We've all been there. This is the story of my first time really breaking production.
I won't dwell too long on what I broke, and how, as the specific technical problem isn't what this post is about.
Around 3 years into my career, I'm at the company that gave me my break into writing code for a living. I've got a lot of love for the place for "taking a chance" on me (hello, Imposter Syndrome), but I've also begun to develop a small ego. I think, fairly, it was a partially deserved ego. The first project I'd ever been given at the company was to replace an old-as-heck billing system hearkening back to the days of shared hosting websites with PHP control panels in the backend.
I'd poured blood, sweat, and tears into the project. All the seniors who were meant to guide me were either fired or quit early on in the piece, so the vast majority of the technical decisions and work was left up to the most junior person in the org. Sometimes I wonder if they wanted the project to fail - a la "too hard basket" - and I was to be a convenient sacrificial lamb. Later on one of my longest standing and most respected colleagues (though new to me at the time) rolled on to the project and we delivered it; a project they had attempted and failed twice before. You can imagine what that can do to an impressionable young person.
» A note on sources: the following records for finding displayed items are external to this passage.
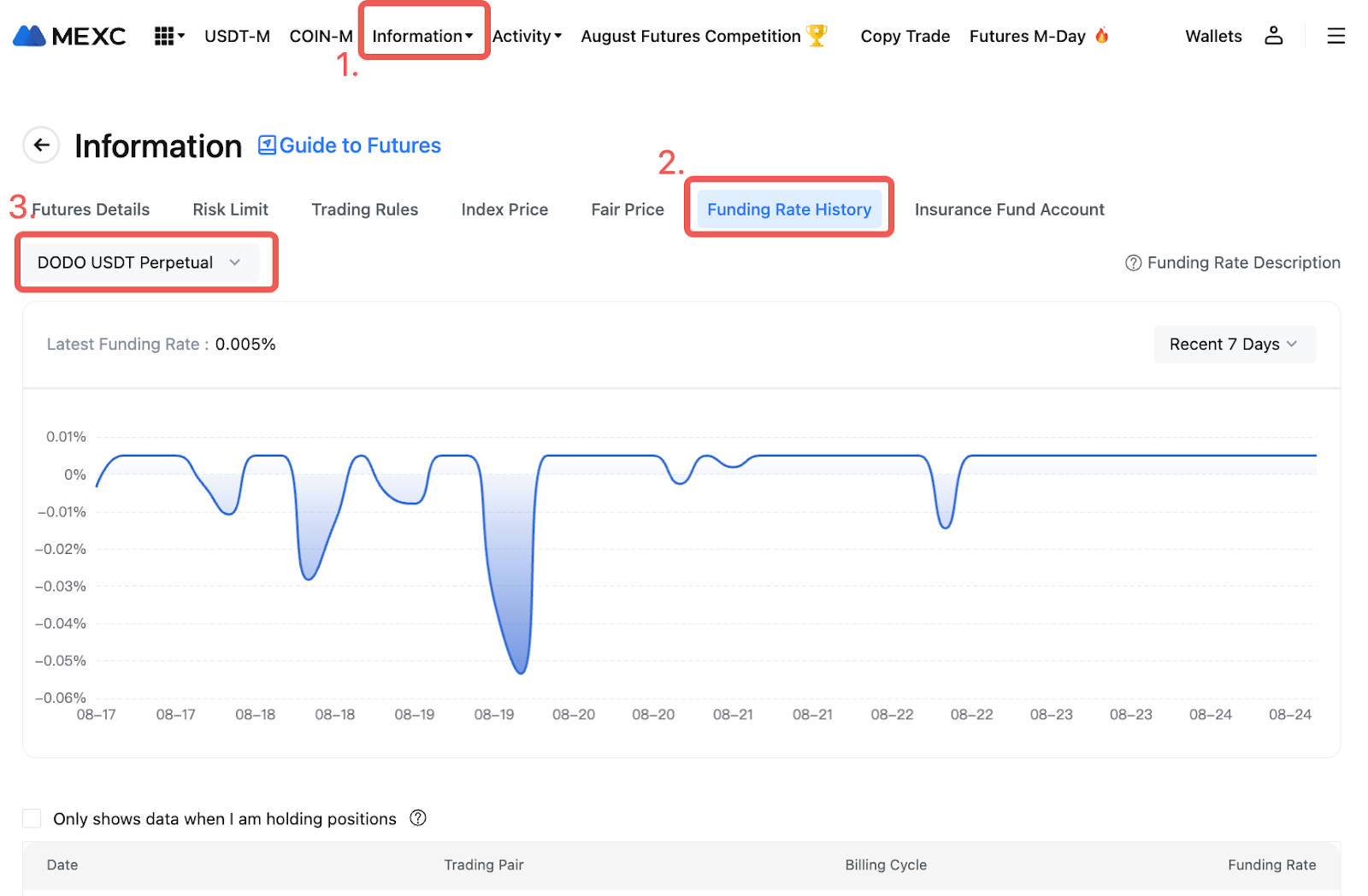Open the Wallets link
Image resolution: width=1368 pixels, height=896 pixels.
1212,36
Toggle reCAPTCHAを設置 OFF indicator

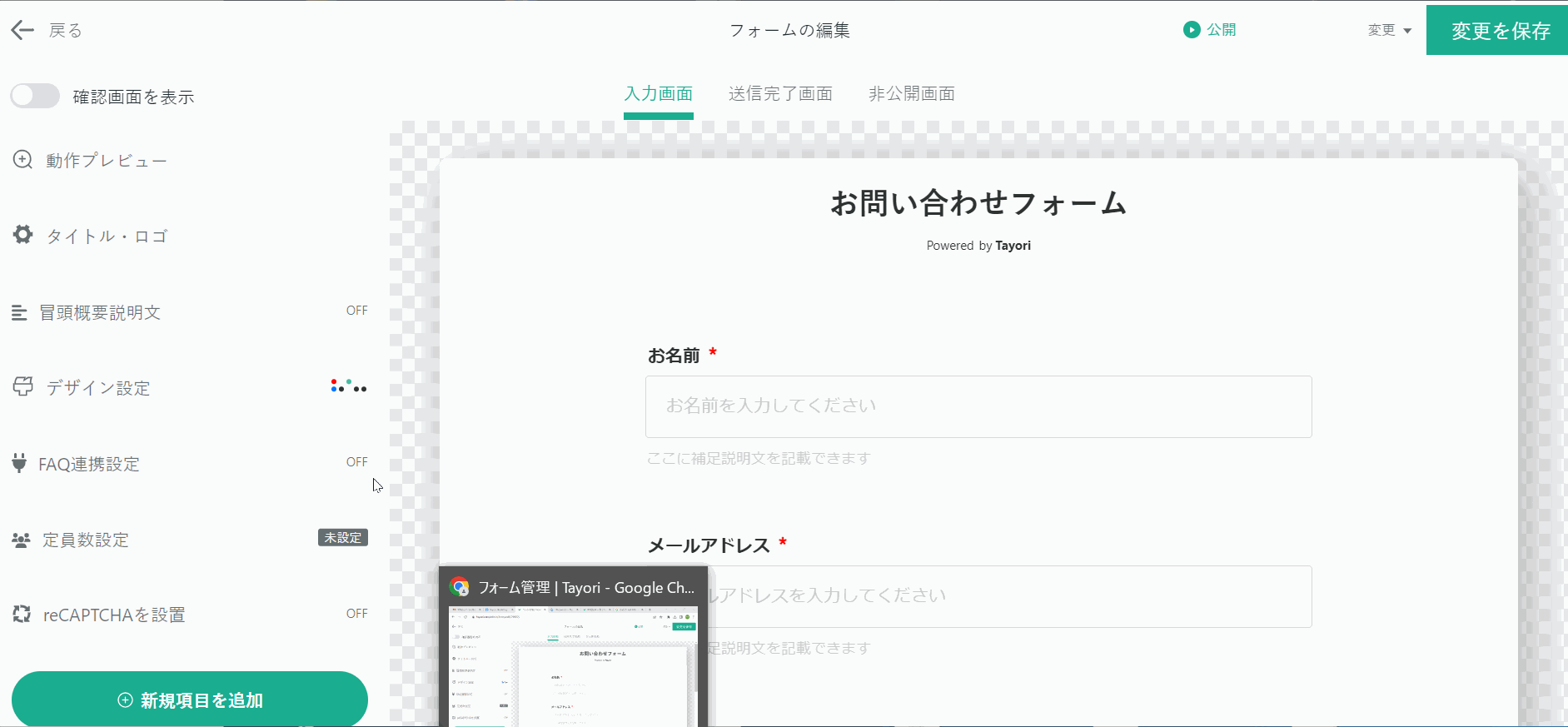[356, 614]
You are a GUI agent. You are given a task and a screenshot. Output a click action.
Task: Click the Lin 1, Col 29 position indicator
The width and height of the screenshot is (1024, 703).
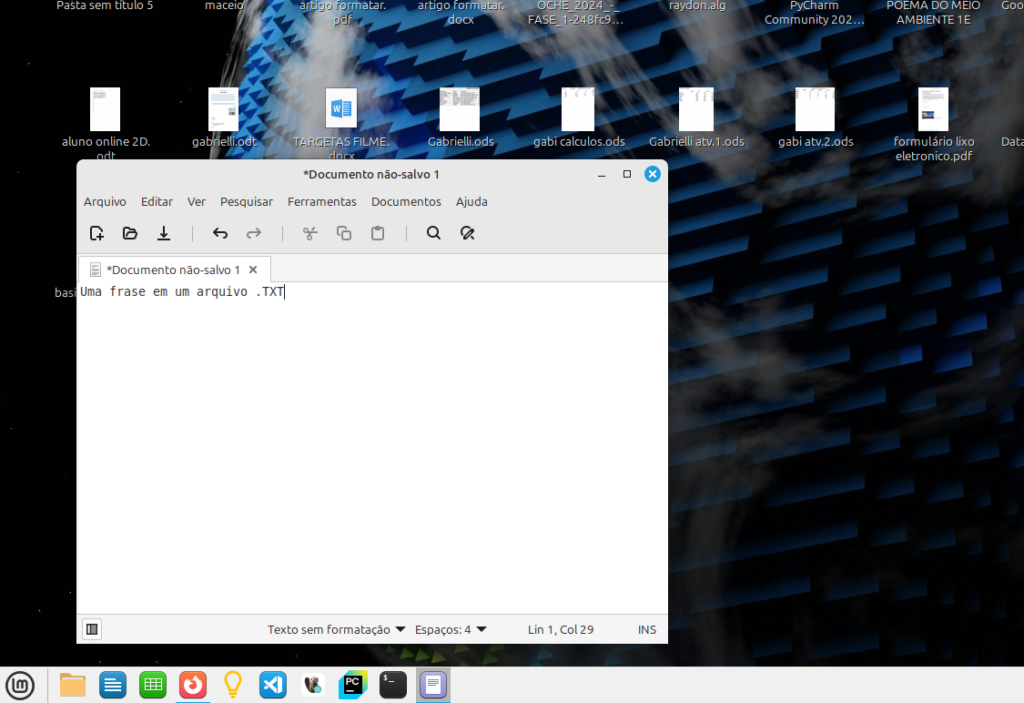pos(560,630)
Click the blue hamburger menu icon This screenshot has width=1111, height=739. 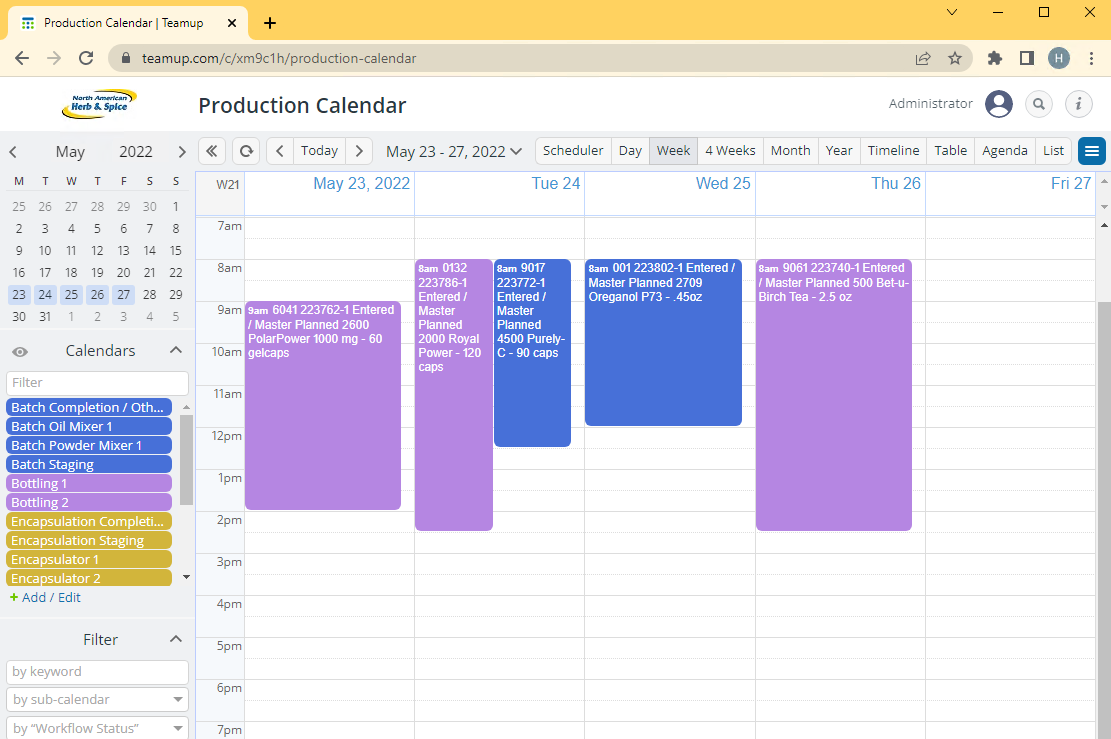[1092, 151]
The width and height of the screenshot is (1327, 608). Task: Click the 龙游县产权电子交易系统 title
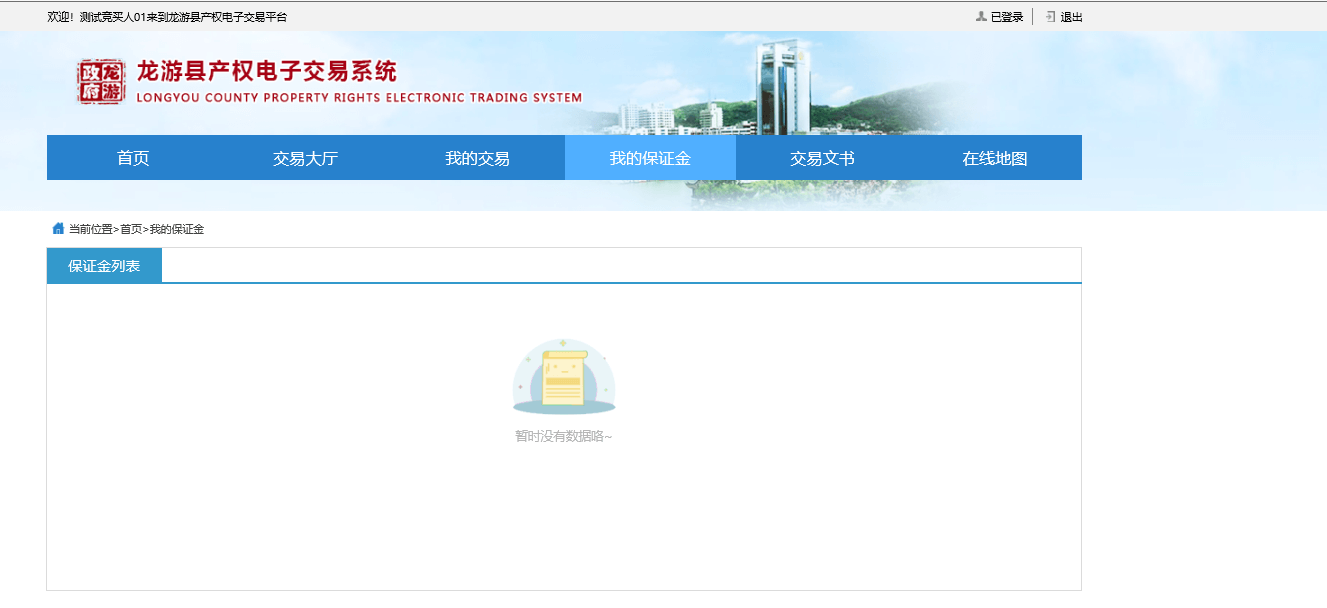pyautogui.click(x=267, y=71)
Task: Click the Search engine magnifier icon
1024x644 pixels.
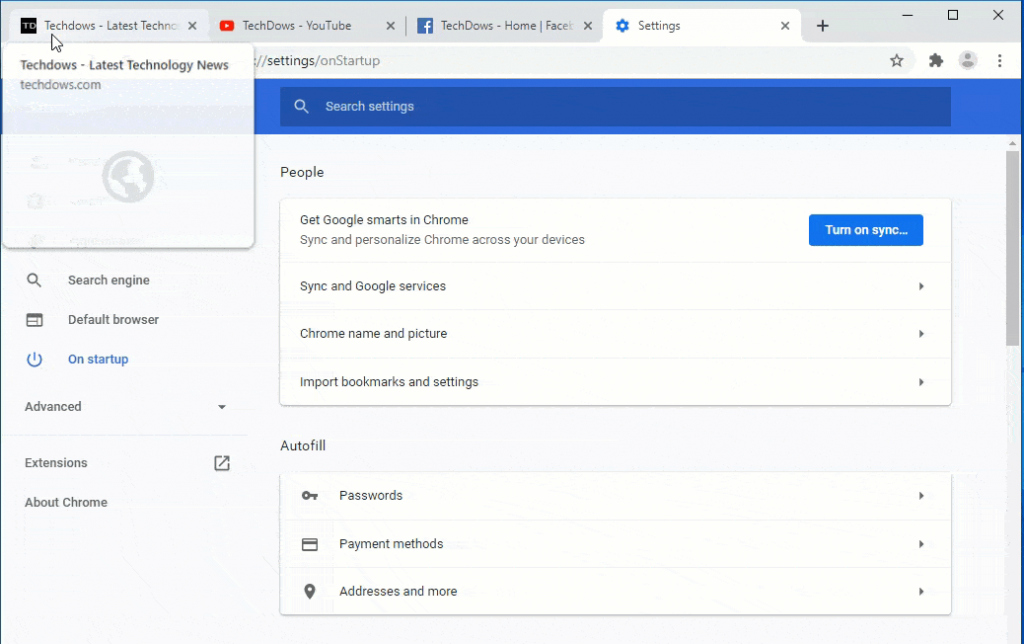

And so I carried the cognitive dissonance of thinking I was an absolute hotshot, while feeling like I didn't belong.
My colleague and I proved to be a solid pair, and so we continued working together on subsequent successful projects; a boon to a burgeoning ego.
As a small aside one of the most impactful compliments I ever got was from a colleague as I left this company. "The company would not be where it is without you". I still think about the feeling it gave me to this day.
Eventually the projects take me toward my - now - career path of infrastructure/devops/sre/cloud-wrangler person. I'd spent a good amount of time straddling the borders between traditional SWE and some kind of tooling/infrastructure person; but without the access I believed I needed to do my job properly. So I ask to move to the infrastructure team, which the company graciously agrees to.
The operations team at the time had a reputation for arrogance. For the longest time in the office, a physical barrier of plants separated them from the SWE team. I've often thought this caused a more egregious manifestation of 'us and them'. SWE were, in their minds, morons deploying broken code onto their perfect machines. People were often afraid to approach the team lest they be chastised for asking inane questions, or were belittled in public.
And so the young, junior egotist (me) joins the team and feeds off their energy. My first week on the team I'm shipped off to San Francisco to work on a Very Important Project for a month or so, which does very little to help curb my ever-inflating sense of superiority.
The first part of the project is to modernise the system controlling the customer-facing DNS infrastructure. Part of the work is in a language/framework by this point I'm overly-confident in. I set about my task, seeing myself as no less than Picasso at an easel.
With the code ready to go, I just needed to update the database schema. Every seasoned operator right now just started nodding their head and smiling; and they're right.
We had a Galera cluster in an active-active configuration as the persistence layer for the system. The changes were to be done on one of the active nodes, and then replicate to the other active node. Confidently I showed the changes to my manager at the time to get his rubber stamp.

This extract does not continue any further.